TASK INSTRUCTIONS
List every line in the items below that contains the word "handle". Case counts.

SUPPLIED DATA

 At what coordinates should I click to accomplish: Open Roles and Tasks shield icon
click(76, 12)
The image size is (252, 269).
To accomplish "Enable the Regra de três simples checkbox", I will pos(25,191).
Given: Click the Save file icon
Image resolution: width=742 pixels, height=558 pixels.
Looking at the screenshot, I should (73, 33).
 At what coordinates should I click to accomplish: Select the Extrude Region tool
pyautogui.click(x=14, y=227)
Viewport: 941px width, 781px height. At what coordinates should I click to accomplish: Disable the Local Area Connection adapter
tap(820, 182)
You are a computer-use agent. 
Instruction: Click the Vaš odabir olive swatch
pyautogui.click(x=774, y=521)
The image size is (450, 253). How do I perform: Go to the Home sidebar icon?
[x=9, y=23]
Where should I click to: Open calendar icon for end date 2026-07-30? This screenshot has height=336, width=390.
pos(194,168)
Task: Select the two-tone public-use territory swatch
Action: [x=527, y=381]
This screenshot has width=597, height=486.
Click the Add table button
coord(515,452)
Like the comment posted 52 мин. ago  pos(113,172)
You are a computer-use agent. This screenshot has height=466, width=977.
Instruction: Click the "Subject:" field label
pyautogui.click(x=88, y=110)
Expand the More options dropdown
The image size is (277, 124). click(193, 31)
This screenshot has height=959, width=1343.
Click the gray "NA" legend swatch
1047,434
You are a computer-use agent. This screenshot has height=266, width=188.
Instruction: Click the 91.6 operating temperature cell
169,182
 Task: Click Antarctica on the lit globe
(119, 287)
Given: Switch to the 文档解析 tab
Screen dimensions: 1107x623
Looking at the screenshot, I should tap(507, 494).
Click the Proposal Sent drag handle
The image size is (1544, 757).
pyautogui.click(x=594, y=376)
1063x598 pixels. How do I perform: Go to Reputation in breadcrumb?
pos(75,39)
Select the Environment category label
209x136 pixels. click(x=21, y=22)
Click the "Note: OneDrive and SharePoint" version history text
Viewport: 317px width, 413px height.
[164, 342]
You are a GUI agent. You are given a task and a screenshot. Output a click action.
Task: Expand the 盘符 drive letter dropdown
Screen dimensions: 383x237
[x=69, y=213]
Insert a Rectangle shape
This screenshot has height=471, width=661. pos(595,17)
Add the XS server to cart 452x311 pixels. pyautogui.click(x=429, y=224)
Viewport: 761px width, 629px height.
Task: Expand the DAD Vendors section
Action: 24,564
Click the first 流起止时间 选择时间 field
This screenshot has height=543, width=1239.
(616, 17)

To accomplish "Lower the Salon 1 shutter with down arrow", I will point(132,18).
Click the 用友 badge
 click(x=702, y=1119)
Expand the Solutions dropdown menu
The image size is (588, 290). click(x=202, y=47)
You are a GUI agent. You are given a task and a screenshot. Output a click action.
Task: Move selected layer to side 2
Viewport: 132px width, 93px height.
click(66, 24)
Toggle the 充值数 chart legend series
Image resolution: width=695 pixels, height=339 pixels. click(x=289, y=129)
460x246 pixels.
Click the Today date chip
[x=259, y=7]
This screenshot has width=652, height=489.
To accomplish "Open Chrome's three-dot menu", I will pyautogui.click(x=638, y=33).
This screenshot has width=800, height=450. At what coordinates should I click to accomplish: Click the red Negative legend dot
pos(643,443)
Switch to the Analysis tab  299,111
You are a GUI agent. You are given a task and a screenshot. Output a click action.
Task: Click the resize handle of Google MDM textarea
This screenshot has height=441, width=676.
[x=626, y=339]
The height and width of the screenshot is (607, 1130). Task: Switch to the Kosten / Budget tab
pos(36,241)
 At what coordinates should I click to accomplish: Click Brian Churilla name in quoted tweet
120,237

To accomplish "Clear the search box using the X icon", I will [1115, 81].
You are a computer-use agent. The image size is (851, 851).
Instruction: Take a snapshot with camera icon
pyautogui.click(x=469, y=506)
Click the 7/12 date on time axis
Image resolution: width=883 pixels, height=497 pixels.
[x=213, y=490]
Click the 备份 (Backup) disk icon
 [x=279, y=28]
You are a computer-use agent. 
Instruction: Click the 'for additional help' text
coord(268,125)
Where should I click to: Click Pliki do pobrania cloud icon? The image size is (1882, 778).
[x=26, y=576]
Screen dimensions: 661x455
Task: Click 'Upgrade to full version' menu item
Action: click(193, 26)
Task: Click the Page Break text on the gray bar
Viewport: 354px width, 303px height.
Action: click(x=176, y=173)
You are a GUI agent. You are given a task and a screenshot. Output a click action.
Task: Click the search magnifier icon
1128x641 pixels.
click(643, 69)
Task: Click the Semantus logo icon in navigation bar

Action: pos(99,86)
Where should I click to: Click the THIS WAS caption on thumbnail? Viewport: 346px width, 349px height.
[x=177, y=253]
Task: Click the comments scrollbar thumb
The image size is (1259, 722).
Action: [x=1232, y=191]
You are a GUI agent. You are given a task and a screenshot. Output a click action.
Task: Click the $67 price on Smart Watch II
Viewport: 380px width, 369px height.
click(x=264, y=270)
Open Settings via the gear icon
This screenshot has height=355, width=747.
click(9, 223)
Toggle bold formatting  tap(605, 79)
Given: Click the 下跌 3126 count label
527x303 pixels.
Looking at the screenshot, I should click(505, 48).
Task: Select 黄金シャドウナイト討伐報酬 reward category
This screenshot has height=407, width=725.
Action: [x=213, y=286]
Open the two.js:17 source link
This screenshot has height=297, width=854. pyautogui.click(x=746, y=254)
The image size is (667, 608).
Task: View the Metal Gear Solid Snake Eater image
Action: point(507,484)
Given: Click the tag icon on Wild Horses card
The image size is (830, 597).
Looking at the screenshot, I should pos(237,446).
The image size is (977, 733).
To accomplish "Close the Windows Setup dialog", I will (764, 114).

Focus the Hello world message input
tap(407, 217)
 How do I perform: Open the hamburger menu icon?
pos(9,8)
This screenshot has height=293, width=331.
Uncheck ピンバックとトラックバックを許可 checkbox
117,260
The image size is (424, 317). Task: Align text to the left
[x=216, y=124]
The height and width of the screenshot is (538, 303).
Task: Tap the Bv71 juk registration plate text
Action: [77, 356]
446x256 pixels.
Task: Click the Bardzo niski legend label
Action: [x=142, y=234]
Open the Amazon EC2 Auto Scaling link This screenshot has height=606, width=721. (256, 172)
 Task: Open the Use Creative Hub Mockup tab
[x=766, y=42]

THE COMPLETED TASK
Click the Proposal Sent drag handle
Task: Click the resize handle of Google MDM textarea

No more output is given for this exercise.